PAGE TEXT —
-- start --

A couple of caveat's.  Make sure you make reservations, esp for the signatures and La Cellier.  Many times you can get milkshakes or smoothies  as your drink.  At Whispering Canyon this is all you can drink, at 50's prime time they brought the milkshake out in the metal mixing cup and it was enough for 2 full milkshakes.  IMO, some of the best counter service values are the Pepper Market at Coronado springs which is somewhat in between a counter and table service place though they limit your dessert choices more than I'd like to just cookies and the like.  Also Cosmic Rays at Magic Kingdom for the rib and chicken combo and Seasons in the Land at Epcot where you can get a combo oriental plate or even the grilled Salmon.  And they have cheesecake that tastes like it comes from the cheesecake factory.  Also keep in mind that almost everywhere will let you use snack credits for anything less than $4 though there are exceptions.


----------



## mom2kandj (Dec 28, 2006)

*Resort fee first*

FWIW -

Before DVC allows you to add DDP or Magical Express to an exchanged week, you must pay the dreaded $95 resort fee.  You can go ahead and make dining reservations independently of your exchange through WDW-dine, but if you want DVC's Member Services to do your dining res, you must cough up the resort fee.  I did all my reservations first and then paid my resort fee and added DDP and ME about 60 days before travel.  DDP is payable upon checkin and ME is free, but I wanted to be earning interest until the last moment possible aka the amount of time required to get my ME documents out to me.  HTH!

Rose
 Villas at Wilderness Lodge  2bed  1/27/07


----------



## Dean (Dec 28, 2006)

mom2kandj said:


> FWIW -
> 
> Before DVC allows you to add DDP or Magical Express to an exchanged week, you must pay the dreaded $95 resort fee.  You can go ahead and make dining reservations independently of your exchange through WDW-dine, but if you want DVC's Member Services to do your dining res, you must cough up the resort fee.  I did all my reservations first and then paid my resort fee and added DDP and ME about 60 days before travel.  DDP is payable upon checkin and ME is free, but I wanted to be earning interest until the last moment possible aka the amount of time required to get my ME documents out to me.  HTH!
> 
> ...


This has not been my experience.  I have added the DDP twice, once to an exchange and once to a mixed stay with an exchange unit and a points unit.  In both cases I paid the $95 fee at check in and had no problems.  Being a member might give me some leverage but it never came up as an issue.


----------



## cindi (Dec 29, 2006)

I also have added the dining plan to an exchange without having paid the $95before. No problem at all. I wait til the last minute to pay that fee, just in case something comes up and prohibits me from going. 

And I have reservations at Le Cellier and Coral Reef........


----------



## moonlightgraham (Dec 29, 2006)

Dean said:


> Actually I think the signature places of CA grill, Yachtsman, Jiko, Citrico's & Artist point are pretty much a break even as are the dinner shows.  Nacrcoossee's for the lobster entree's is really the only exception.  As an example, one can get the price fixe meal at Artist point for $50.  Assuming tax and tip, you're looking at about $61 for a person.  Depending on your counter service and snack choices you may save a little assuming you would make the same exact choices without the DDP but not enough to justify the risk.  I have a friend who just went and they got ill and had a number of meals left in all categories.  However, the signature restaurants are a good way to eat up credits if you need to do that.

-- end --

SHORT PROBLEM 1 —
According to the forum thread, how much is the resort fee for an exchanged week?
The forum thread has no connection to the records.

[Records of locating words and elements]
-- start --

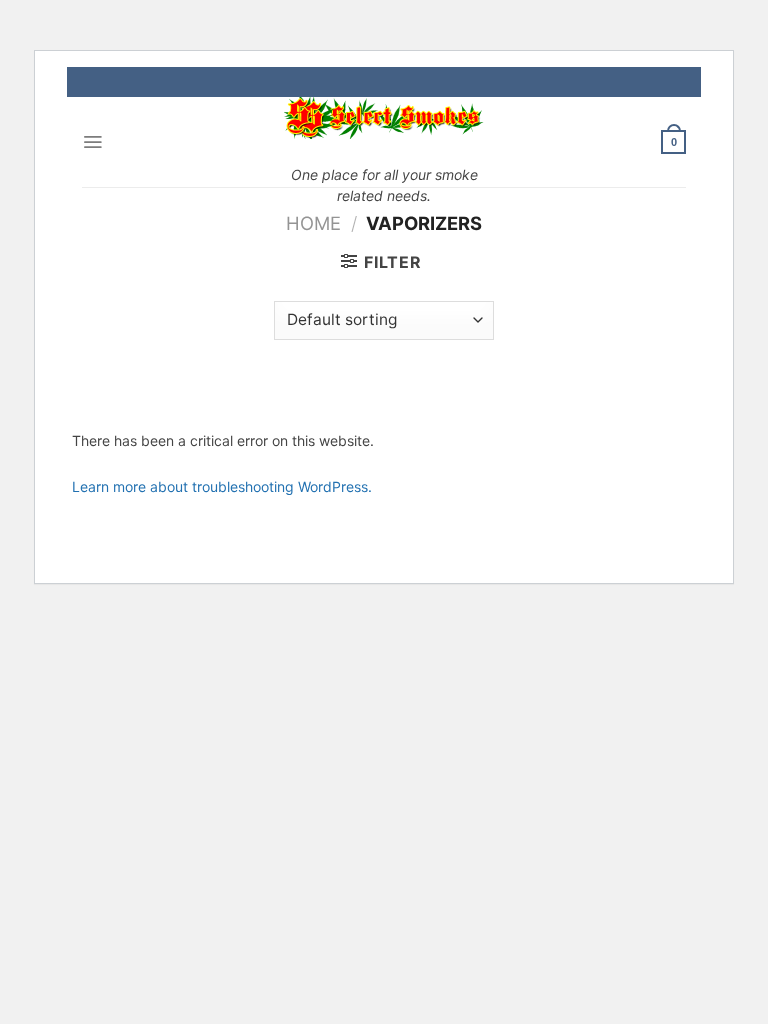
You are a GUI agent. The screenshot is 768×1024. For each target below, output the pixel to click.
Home (313, 223)
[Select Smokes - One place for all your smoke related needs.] (384, 118)
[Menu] (92, 142)
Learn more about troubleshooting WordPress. (222, 486)
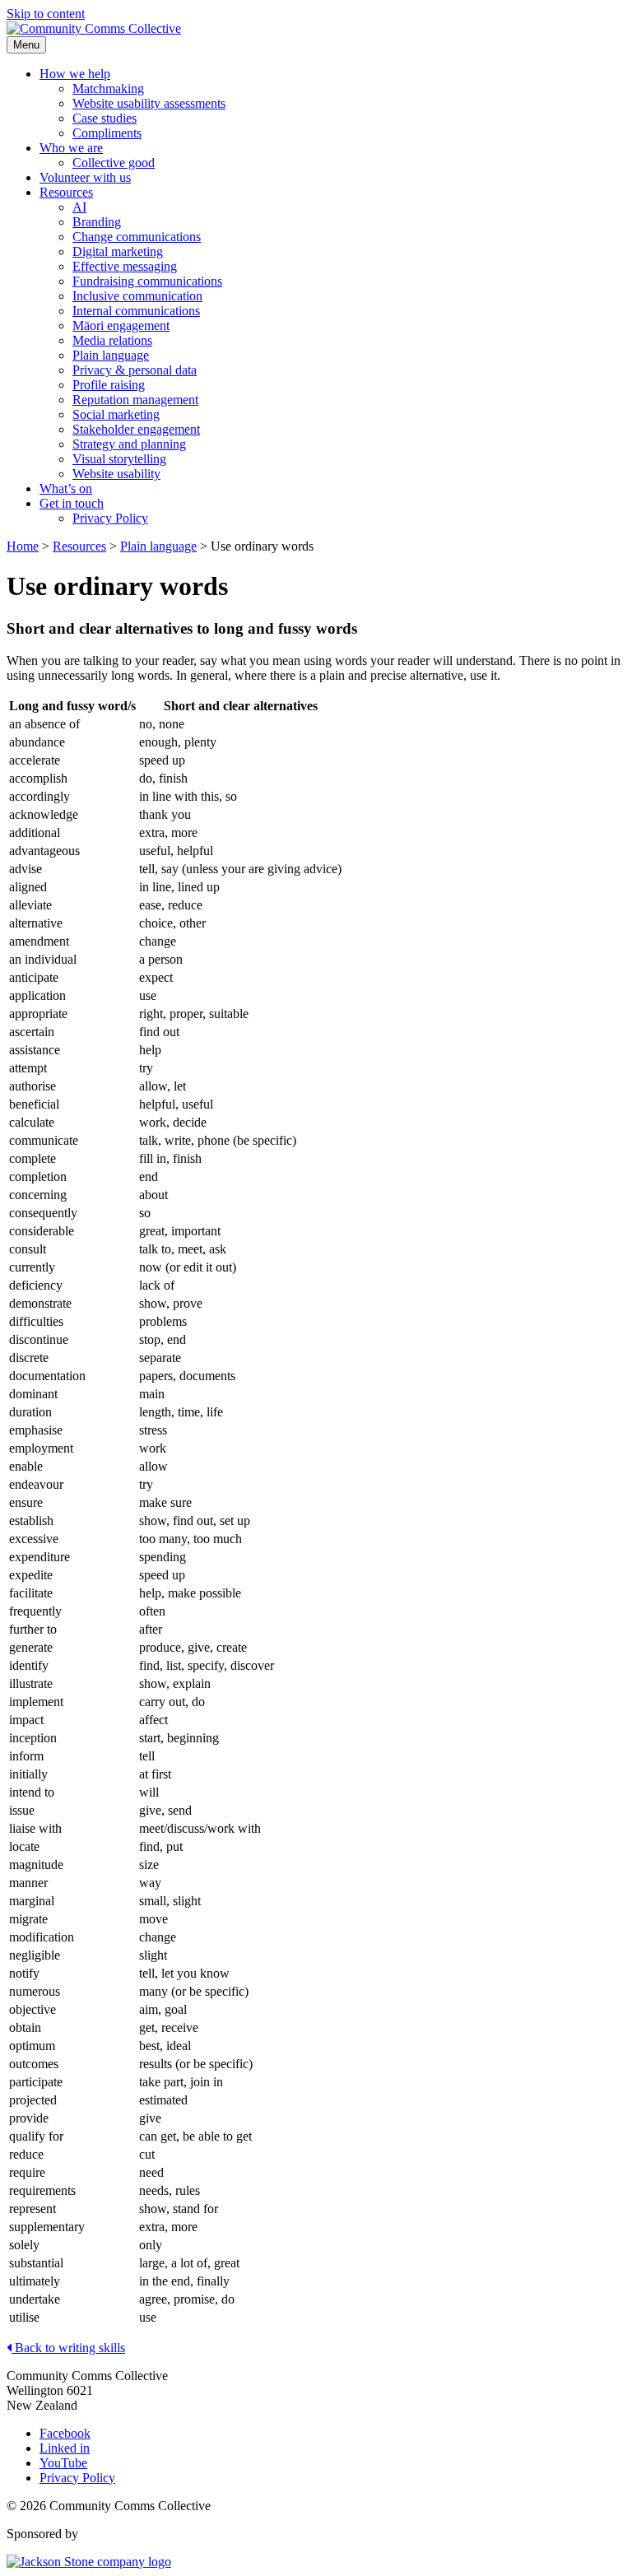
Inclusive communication (137, 296)
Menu (26, 45)
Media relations (112, 340)
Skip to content (46, 14)
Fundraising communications (147, 281)
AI (79, 207)
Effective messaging (124, 266)
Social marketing (116, 414)
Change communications (136, 237)
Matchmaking (108, 88)
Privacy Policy (110, 518)
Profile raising (108, 385)
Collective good (113, 163)
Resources (66, 192)
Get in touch (72, 503)
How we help (75, 74)
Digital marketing (117, 251)
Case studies (104, 118)
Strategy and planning (129, 444)
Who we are (71, 148)
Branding (96, 222)
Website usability (116, 474)
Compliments (107, 133)
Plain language (110, 355)
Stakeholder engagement (136, 429)
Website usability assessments (148, 103)
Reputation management (135, 400)
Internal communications (136, 311)
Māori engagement (121, 325)
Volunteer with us (85, 177)
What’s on (66, 488)
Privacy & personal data (134, 370)
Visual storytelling (119, 459)
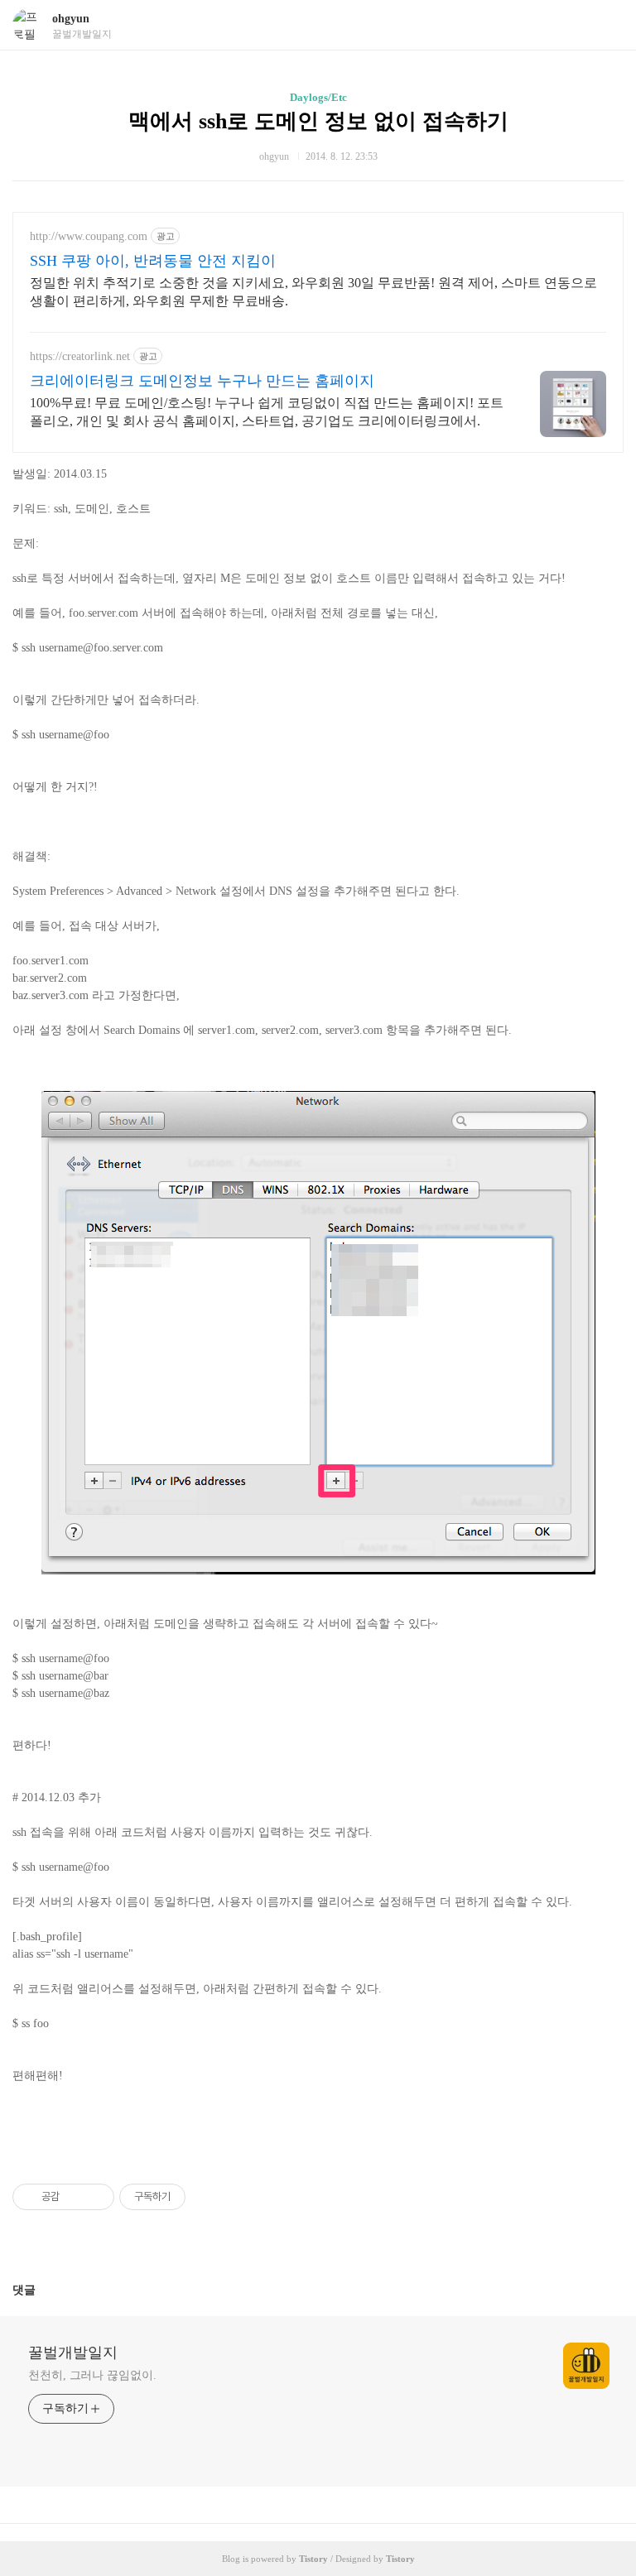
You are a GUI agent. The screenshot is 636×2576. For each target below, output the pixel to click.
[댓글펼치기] (42, 2289)
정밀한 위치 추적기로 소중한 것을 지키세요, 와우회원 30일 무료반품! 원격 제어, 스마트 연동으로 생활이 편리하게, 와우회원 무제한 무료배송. (313, 292)
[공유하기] (75, 2196)
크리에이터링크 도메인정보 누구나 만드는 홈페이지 (202, 380)
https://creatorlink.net (80, 356)
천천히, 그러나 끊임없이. (92, 2375)
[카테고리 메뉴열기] (607, 25)
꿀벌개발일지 (73, 2352)
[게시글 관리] (95, 2196)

-- end --

SHORT PROBLEM 2 —
Edit the records from the line with "Fundraising communications (147, 281)" up to and including the last line of the records, changing "Website usability" to "Site usability" and keeping everything else the same. Omit the pictures from your answer.

EXERCISE OUTPUT 1 —
$95

EXERCISE OUTPUT 2 —
Fundraising communications (147, 281)
AI (79, 207)
Effective messaging (124, 266)
Social marketing (116, 414)
Change communications (136, 237)
Matchmaking (108, 88)
Privacy Policy (110, 518)
Profile raising (108, 385)
Collective good (113, 163)
Resources (66, 192)
Get in touch (72, 503)
How we help (75, 74)
Digital marketing (117, 251)
Case studies (104, 118)
Strategy and planning (129, 444)
Who we are (71, 148)
Branding (96, 222)
Site usability (116, 474)
Compliments (107, 133)
Plain language (110, 355)
Stakeholder engagement (136, 429)
Site usability assessments (148, 103)
Reputation management (135, 400)
Internal communications (136, 311)
Māori engagement (121, 325)
Volunteer with us (85, 177)
What’s on (66, 488)
Privacy & personal data (134, 370)
Visual storytelling (119, 459)
You are a GUI agent. The screenshot is 636×2576. For each target below, output the pixel to click.
[댓글펼치기] (42, 2289)
정밀한 위치 추적기로 소중한 것을 지키세요, 와우회원 30일 무료반품! 원격 제어, 스마트 연동으로 생활이 편리하게, 와우회원 무제한 무료배송. (313, 292)
[공유하기] (75, 2196)
크리에이터링크 도메인정보 누구나 만드는 홈페이지 (202, 380)
https://creatorlink.net (80, 356)
천천히, 그러나 끊임없이. (92, 2375)
[카테고리 메뉴열기] (607, 25)
꿀벌개발일지 (73, 2352)
[게시글 관리] (95, 2196)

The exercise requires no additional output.